Meet The Woman Behind The Groundbreaking Discovery Of GMOs

By Mary-Dell Chilton, Ph.D., distinguished science fellow and founder of Syngenta’s biotechnology research labs.

Mary-Dell Chilton’s research paved the way for some of today’s most advanced crop improvement technologies. (Image Credit: GMO Answers)

As part of GMO Answers’ GPS on GMOs series, GMO Answers is highlighting some of science and agriculture’s revolutionary female leaders and their research in specific parts of the world. The following post is the third installment of this series and highlights the leadership of distinguished science fellow and founder of Syngenta’s biotechnology research labs, Mary-Dell Chilton, Ph.D., who broke scientific and gender barriers to develop the first genetically modified plants.

Growing up, my competitive personality and keen interest in science seemed to drive me to excel throughout my education from high school, to college and graduate school.

In the late 1970s during my professorship at Washington University in St. Louis, I was privileged to be part of the research team that produced the first transgenic plants, an achievement that would transform agriculture as we know it today.

Our team discovered that we could harness the genes in the bacterium Agrobacterium tumifaciens — a microbe that causes galls on plants — to insert other, beneficial DNA into the plant’s cells. This allowed us to use Agrobacterium as a means of DNA transfer, opening the door to genetic modification of plants in general. Scientists have now perfected this technique and as a result, we have crops that can resist insects, disease and harsh weather conditions; and crops that can be sources of valuable nutrition, for example Golden Rice and its potential to serve as a source of vitamin A.

* [Directions]
1. Update the piece on Mary-Dell Chilton from "As part of GMO" through "and graduate school.", putting "entry" in place of "installment".
2. According to the piece on Mary-Dell Chilton, at which university was she a professor when her team produced the first transgenic plants?
3. In the piece on Mary-Dell Chilton, turn the paragraph beginning "Our team discovered" into a short bulleted list that keeps its main facts.

* [Data records]
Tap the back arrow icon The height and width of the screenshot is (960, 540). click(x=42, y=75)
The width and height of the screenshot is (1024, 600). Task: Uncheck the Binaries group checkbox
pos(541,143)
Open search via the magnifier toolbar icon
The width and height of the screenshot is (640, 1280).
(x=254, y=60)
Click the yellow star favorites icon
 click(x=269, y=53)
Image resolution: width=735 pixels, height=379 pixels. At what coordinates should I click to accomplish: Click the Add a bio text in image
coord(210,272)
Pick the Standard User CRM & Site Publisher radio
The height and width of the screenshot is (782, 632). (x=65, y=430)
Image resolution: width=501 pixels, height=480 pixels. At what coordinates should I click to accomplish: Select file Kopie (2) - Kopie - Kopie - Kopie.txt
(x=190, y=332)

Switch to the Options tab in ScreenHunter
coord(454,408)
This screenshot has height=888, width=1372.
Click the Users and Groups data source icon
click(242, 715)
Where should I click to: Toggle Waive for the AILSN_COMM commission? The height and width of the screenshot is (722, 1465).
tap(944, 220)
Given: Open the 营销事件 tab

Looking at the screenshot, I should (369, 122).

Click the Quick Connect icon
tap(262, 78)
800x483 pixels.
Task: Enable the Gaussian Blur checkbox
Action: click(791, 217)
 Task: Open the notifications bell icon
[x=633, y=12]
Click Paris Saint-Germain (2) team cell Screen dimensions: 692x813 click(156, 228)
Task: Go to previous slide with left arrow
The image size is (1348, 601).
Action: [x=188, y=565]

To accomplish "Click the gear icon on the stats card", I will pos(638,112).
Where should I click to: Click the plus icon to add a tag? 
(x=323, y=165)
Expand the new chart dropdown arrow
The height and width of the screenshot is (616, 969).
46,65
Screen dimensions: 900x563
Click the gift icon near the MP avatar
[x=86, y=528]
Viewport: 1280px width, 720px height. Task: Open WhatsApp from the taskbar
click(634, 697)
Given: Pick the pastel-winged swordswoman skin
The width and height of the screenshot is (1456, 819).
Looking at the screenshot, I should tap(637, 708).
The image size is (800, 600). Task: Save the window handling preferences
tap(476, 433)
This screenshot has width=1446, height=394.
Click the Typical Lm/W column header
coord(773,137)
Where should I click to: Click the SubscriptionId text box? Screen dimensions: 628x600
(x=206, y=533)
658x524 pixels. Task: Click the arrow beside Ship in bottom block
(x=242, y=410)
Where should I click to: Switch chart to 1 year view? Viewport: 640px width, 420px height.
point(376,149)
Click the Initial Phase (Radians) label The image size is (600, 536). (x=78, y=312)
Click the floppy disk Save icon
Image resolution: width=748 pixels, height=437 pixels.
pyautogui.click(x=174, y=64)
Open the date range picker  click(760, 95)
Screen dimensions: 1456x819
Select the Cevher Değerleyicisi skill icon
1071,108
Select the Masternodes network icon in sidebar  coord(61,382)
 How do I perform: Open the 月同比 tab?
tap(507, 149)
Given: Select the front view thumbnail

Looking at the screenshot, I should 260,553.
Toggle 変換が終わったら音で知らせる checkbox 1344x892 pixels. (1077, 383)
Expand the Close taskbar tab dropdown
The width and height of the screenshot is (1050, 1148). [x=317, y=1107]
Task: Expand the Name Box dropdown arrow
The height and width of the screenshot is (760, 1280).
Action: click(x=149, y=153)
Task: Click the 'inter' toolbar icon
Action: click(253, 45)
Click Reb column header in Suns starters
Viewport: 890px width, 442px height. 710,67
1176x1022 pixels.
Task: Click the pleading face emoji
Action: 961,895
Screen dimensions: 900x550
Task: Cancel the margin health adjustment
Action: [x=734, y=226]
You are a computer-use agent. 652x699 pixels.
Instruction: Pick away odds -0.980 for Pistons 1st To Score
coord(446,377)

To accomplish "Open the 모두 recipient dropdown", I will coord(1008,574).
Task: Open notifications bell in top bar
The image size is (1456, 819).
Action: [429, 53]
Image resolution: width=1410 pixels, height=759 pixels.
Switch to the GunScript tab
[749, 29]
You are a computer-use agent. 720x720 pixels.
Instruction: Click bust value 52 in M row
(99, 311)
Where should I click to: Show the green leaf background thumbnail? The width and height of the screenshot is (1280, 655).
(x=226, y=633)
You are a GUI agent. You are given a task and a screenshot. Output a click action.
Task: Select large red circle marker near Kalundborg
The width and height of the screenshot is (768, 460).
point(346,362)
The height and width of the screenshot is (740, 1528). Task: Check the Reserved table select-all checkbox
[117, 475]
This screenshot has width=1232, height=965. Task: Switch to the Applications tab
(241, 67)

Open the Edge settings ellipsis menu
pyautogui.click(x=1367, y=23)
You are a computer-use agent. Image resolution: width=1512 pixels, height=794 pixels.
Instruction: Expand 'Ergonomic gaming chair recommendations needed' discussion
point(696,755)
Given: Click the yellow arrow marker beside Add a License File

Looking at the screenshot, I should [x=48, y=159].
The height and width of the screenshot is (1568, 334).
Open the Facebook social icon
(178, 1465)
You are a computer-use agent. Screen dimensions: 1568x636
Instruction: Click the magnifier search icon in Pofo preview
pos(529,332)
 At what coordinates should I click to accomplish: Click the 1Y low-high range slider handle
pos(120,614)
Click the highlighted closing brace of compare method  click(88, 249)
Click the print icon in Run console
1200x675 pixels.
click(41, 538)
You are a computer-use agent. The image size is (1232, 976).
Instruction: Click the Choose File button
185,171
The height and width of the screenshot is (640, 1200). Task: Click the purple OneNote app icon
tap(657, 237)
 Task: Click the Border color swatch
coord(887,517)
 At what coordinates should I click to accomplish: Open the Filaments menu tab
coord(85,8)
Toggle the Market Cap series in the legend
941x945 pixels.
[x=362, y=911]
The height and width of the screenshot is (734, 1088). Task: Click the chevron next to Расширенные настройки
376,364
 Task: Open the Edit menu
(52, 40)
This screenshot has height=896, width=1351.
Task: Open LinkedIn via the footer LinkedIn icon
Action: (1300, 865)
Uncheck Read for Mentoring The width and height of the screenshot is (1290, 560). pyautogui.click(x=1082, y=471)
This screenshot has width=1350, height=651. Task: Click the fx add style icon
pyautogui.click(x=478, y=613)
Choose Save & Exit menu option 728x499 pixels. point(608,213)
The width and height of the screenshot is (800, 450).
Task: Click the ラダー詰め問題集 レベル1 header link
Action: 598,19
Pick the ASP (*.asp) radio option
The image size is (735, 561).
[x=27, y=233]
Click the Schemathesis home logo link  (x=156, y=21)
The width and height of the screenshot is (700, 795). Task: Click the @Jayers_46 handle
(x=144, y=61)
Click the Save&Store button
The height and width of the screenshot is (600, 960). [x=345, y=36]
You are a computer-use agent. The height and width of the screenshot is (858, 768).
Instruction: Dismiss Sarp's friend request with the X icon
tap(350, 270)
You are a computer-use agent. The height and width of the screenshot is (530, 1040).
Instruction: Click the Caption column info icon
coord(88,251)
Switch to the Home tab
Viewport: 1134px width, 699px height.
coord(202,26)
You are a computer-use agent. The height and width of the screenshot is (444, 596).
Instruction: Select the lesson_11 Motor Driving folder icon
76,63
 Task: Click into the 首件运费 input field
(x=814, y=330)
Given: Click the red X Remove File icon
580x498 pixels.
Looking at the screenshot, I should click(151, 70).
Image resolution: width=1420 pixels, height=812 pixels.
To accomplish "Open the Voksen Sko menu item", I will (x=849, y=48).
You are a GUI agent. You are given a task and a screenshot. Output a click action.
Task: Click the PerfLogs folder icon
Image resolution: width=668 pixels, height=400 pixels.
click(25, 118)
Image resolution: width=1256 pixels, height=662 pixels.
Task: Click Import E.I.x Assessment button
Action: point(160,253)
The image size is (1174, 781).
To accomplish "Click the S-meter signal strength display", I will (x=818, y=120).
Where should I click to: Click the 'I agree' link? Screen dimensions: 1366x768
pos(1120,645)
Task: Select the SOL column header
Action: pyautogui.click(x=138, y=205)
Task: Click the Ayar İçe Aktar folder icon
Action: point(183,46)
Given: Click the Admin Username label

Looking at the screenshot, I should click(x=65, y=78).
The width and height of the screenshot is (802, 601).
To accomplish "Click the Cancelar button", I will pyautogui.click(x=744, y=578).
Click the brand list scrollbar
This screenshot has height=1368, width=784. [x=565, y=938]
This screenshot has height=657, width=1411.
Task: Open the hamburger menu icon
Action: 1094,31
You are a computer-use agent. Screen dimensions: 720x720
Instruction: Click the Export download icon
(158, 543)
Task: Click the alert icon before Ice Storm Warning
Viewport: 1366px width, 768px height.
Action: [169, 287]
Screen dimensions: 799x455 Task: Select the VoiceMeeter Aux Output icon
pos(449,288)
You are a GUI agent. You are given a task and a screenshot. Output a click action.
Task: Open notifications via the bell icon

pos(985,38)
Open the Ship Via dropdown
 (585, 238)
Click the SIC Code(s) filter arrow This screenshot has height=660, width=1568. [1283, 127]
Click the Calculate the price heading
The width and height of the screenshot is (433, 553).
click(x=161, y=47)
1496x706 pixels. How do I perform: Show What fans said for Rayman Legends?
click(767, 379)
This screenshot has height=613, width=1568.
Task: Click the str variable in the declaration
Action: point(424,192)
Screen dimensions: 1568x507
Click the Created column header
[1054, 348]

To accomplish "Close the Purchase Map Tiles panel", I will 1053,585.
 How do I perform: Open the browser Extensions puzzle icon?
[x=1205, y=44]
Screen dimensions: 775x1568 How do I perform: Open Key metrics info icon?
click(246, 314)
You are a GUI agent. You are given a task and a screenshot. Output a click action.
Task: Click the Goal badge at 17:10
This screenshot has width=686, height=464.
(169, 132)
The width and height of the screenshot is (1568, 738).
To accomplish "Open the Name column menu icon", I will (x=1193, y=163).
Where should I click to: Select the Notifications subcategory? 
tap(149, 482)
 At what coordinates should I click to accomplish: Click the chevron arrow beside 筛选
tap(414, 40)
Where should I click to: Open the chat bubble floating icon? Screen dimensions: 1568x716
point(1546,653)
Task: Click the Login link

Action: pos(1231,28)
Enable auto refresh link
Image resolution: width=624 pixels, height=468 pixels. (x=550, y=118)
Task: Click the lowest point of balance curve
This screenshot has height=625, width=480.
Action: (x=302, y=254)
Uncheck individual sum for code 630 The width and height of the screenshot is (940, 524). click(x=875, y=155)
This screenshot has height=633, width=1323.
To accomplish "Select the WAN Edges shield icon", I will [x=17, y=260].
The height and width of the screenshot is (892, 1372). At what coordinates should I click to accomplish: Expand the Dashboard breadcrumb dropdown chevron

* [Answers to each task]
1.
As part of GMO Answers’ GPS on GMOs series, GMO Answers is highlighting some of science and agriculture’s revolutionary female leaders and their research in specific parts of the world. The following post is the third entry of this series and highlights the leadership of distinguished science fellow and founder of Syngenta’s biotechnology research labs, Mary-Dell Chilton, Ph.D., who broke scientific and gender barriers to develop the first genetically modified plants.

Growing up, my competitive personality and keen interest in science seemed to drive me to excel throughout my education from high school, to college and graduate school.

2. Washington University in St. Louis.

3.
- The team found that genes in the bacterium Agrobacterium tumifaciens, a microbe that causes galls on plants, could be used to insert beneficial DNA into plant cells.
- This made Agrobacterium a means of DNA transfer and opened the door to genetic modification of plants in general.
- Scientists have since perfected the technique.
- The results include crops that resist insects, disease and harsh weather conditions.
- They also include crops that can be sources of valuable nutrition, such as Golden Rice, a potential source of vitamin A.